What Chutzpah! AIG Wants to Sue the Govt After Taking $25 Billion from Them -- Taibbi Shreds Wall St. Lies
January 9, 2013 |
This week, in a bait-and-switch feat that could only be accomplished by a corporation with a massive PR budget, AIG continued to release a series of “Thank You” videos and threatened the federal government with a $25 billion lawsuit, alleging that the corporation received the short end of the stick during the 2008 bailouts.
First, let’s examine the company’s outrageous public message:
Shots pan through the storm-ravaged town of Joplin, Missouri. The narrator makes promises about helping rebuild New York City after Hurricane Sandy. Everyone stresses that the bailout money has been paid back in full—with a profit!—a claim that Rolling Stone’sMatt Taibbi viciously debunks.
And smiling people repeats over and over again: Thank you, America.
But behind the glossy PR stunt, AIG isn’t, really, all that grateful. In fact, the insurance giant—which nearly collapsed in 2008 under the weight of the terribly bad decision to insure predatory mortgages worth (supposedly, but not really) trillions of dollars— is still fuming over the terms of this voluntary bailout.

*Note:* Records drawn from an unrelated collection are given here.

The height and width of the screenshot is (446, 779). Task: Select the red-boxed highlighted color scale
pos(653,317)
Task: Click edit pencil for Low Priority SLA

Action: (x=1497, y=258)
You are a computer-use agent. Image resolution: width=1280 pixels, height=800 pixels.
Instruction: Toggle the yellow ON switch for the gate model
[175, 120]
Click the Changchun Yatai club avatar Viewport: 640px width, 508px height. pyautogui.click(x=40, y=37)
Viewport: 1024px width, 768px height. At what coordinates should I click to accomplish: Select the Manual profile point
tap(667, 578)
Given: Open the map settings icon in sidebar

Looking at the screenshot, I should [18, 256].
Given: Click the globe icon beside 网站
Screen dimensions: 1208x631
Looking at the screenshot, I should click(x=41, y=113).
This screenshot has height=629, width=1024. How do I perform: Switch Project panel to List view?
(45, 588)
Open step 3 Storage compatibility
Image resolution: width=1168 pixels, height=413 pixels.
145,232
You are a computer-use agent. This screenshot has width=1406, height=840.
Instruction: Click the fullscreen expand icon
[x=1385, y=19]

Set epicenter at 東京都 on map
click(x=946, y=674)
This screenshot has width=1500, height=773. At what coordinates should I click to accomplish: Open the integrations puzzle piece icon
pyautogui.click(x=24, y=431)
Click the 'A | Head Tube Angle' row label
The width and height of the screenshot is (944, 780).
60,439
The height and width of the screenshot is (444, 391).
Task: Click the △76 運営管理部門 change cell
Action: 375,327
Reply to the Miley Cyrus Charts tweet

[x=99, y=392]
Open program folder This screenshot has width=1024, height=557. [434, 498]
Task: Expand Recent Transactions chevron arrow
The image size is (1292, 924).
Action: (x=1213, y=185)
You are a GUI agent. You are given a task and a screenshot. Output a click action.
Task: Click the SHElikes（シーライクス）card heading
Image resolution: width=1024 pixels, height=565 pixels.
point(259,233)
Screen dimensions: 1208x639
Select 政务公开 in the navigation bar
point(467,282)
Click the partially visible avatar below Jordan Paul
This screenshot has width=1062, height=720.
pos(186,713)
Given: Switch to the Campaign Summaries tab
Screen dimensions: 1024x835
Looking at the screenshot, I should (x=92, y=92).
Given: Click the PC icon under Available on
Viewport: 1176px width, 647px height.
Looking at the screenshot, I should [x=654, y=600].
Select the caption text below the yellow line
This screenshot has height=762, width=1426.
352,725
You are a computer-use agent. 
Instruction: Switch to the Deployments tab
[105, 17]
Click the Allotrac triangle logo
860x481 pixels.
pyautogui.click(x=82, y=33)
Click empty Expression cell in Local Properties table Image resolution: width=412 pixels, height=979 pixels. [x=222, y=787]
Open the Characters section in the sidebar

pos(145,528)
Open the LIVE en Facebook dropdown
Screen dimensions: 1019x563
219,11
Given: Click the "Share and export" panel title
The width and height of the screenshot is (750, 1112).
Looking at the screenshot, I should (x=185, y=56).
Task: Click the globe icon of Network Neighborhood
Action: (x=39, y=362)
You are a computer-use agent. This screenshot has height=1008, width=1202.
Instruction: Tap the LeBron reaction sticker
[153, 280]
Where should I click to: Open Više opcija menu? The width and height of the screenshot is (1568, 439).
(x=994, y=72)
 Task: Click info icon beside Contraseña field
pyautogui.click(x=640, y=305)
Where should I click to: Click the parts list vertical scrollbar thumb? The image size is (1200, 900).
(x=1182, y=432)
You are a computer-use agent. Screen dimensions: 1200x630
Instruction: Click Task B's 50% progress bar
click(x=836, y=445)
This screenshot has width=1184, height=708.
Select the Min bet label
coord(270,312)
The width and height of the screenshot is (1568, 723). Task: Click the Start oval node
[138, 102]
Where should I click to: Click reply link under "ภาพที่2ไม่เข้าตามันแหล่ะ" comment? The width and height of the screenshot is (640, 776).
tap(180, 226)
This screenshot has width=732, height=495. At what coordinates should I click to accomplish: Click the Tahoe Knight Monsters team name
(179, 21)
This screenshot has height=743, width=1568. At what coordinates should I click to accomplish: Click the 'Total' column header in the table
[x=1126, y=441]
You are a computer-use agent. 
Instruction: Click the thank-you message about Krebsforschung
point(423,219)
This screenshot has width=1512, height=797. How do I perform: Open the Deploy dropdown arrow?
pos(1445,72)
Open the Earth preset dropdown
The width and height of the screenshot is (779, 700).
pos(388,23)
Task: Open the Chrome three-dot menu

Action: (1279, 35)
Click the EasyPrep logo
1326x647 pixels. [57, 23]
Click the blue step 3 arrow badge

In 2008, the U.S. taxpayers gave AIG $182 billion in bailout money. But AIG isn’t satisfied because, compared to other bailed-out banks, it claims that the government exacted harsher penalties and terms. In fact, AIG is going as far as to claim that the federal government violated the Fifth Amendment, which bans the government from taking private property without “just compensation.”
This claim is literally absurd, rail government officials.
Taxpayers across this country saved AIG from ruin, and it would be outrageous for this company to turn around and sue the federal government because they think the deal wasn’t generous enough,” said Elizabeth Warren. Even today, the government provides an ongoing, stealth bailout, propping up AIG with special tax breaks — tax breaks that Congress should stop.”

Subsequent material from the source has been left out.